Items listed in a dataset
════════════════

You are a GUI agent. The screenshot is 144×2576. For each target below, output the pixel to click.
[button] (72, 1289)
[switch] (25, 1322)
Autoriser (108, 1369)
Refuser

════════════════

> Goal of the exercise
All the records above must be transcribed without a single change to any word.

> Result of this task
You are a GUI agent. The screenshot is 144×2576. For each target below, output the pixel to click.
[button] (72, 1289)
[switch] (25, 1322)
Autoriser (108, 1369)
Refuser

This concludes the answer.